▶ DATA SUPPLIED
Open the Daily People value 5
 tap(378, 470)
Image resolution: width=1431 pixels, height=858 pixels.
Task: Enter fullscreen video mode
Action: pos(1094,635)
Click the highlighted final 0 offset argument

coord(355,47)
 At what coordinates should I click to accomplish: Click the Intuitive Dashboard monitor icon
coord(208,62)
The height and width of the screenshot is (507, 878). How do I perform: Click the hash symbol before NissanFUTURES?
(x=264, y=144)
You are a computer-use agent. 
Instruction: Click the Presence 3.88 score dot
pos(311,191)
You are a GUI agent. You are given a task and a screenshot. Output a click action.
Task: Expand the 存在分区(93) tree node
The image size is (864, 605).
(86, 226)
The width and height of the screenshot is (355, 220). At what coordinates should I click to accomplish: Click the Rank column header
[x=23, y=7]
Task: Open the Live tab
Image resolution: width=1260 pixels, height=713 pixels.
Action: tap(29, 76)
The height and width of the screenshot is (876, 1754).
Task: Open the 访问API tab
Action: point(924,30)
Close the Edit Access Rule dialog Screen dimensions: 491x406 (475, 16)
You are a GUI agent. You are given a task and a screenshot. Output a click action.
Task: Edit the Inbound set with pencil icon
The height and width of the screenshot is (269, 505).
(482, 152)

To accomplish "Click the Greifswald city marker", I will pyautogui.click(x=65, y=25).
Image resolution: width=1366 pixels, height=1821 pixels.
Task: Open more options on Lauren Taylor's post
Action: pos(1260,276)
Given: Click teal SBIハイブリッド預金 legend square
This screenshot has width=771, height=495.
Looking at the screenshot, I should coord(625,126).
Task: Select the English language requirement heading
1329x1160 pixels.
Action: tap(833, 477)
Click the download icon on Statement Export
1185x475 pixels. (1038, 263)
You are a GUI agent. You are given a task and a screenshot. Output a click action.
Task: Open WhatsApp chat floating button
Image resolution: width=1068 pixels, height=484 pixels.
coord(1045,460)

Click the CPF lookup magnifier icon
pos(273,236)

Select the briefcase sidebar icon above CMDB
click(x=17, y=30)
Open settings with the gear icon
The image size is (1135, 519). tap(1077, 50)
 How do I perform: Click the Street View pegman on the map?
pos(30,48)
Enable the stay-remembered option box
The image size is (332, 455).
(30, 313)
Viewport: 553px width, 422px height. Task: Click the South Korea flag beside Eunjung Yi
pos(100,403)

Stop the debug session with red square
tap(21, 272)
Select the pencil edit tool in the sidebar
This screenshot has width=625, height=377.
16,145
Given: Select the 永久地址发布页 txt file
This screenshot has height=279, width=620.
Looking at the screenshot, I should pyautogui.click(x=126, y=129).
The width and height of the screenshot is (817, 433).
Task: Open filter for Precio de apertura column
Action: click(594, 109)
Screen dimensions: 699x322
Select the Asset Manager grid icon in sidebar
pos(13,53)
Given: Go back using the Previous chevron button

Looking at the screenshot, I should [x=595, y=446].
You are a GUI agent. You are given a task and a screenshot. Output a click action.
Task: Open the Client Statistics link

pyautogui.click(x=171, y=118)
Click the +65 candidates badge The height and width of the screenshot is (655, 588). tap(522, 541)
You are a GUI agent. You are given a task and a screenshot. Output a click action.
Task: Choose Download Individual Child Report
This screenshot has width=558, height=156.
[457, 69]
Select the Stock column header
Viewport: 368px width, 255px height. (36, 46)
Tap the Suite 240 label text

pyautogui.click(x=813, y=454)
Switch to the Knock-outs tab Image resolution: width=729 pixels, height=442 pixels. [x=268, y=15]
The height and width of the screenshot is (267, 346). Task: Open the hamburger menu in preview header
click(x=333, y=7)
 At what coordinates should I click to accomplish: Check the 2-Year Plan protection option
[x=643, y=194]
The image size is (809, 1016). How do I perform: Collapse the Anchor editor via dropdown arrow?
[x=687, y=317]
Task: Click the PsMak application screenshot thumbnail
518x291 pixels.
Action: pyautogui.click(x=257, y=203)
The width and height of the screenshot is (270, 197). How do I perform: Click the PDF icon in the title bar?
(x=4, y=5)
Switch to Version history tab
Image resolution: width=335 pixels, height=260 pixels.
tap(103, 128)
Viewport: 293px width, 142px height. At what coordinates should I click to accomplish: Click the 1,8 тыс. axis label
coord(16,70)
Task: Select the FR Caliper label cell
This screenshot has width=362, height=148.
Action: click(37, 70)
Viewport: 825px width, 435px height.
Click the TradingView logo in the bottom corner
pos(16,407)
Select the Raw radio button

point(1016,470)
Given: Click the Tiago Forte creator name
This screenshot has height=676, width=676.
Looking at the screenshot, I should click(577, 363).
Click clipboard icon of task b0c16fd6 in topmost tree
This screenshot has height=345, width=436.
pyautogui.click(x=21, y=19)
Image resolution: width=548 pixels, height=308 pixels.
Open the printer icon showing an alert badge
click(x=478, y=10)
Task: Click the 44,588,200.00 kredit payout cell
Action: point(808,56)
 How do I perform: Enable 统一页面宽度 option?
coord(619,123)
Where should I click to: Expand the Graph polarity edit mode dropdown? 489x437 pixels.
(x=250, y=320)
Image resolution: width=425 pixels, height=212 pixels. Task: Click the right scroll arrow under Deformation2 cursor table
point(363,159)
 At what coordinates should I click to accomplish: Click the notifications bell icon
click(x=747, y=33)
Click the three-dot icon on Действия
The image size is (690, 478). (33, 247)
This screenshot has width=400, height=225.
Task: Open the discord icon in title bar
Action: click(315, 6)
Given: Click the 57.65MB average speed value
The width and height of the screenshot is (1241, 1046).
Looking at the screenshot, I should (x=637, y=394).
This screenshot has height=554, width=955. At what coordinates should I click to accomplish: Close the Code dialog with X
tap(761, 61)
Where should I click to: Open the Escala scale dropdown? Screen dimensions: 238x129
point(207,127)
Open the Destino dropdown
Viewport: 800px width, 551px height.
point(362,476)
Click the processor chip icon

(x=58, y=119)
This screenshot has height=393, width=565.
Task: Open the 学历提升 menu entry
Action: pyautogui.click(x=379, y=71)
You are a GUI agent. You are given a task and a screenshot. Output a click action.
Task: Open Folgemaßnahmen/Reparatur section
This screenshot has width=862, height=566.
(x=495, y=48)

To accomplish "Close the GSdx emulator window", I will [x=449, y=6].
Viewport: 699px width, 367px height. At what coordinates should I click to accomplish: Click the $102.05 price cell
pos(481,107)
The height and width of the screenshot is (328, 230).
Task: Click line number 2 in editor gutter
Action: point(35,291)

▶ EXERCISE DESCRIPTION
Set down precisely the lines above between the line holding "This screenshot has width=558, height=156." and the line holding "Viewport: 825px width, 435px height.", inclusive, and nothing beyond them.

▶ ANSWER FOR THIS EXERCISE
This screenshot has width=558, height=156.
[457, 69]
Select the Stock column header
Viewport: 368px width, 255px height. (36, 46)
Tap the Suite 240 label text

pyautogui.click(x=813, y=454)
Switch to the Knock-outs tab Image resolution: width=729 pixels, height=442 pixels. [x=268, y=15]
The height and width of the screenshot is (267, 346). Task: Open the hamburger menu in preview header
click(x=333, y=7)
 At what coordinates should I click to accomplish: Check the 2-Year Plan protection option
[x=643, y=194]
The image size is (809, 1016). How do I perform: Collapse the Anchor editor via dropdown arrow?
[x=687, y=317]
Task: Click the PsMak application screenshot thumbnail
518x291 pixels.
Action: pyautogui.click(x=257, y=203)
The width and height of the screenshot is (270, 197). How do I perform: Click the PDF icon in the title bar?
(x=4, y=5)
Switch to Version history tab
Image resolution: width=335 pixels, height=260 pixels.
tap(103, 128)
Viewport: 293px width, 142px height. At what coordinates should I click to accomplish: Click the 1,8 тыс. axis label
coord(16,70)
Task: Select the FR Caliper label cell
This screenshot has width=362, height=148.
Action: click(37, 70)
Viewport: 825px width, 435px height.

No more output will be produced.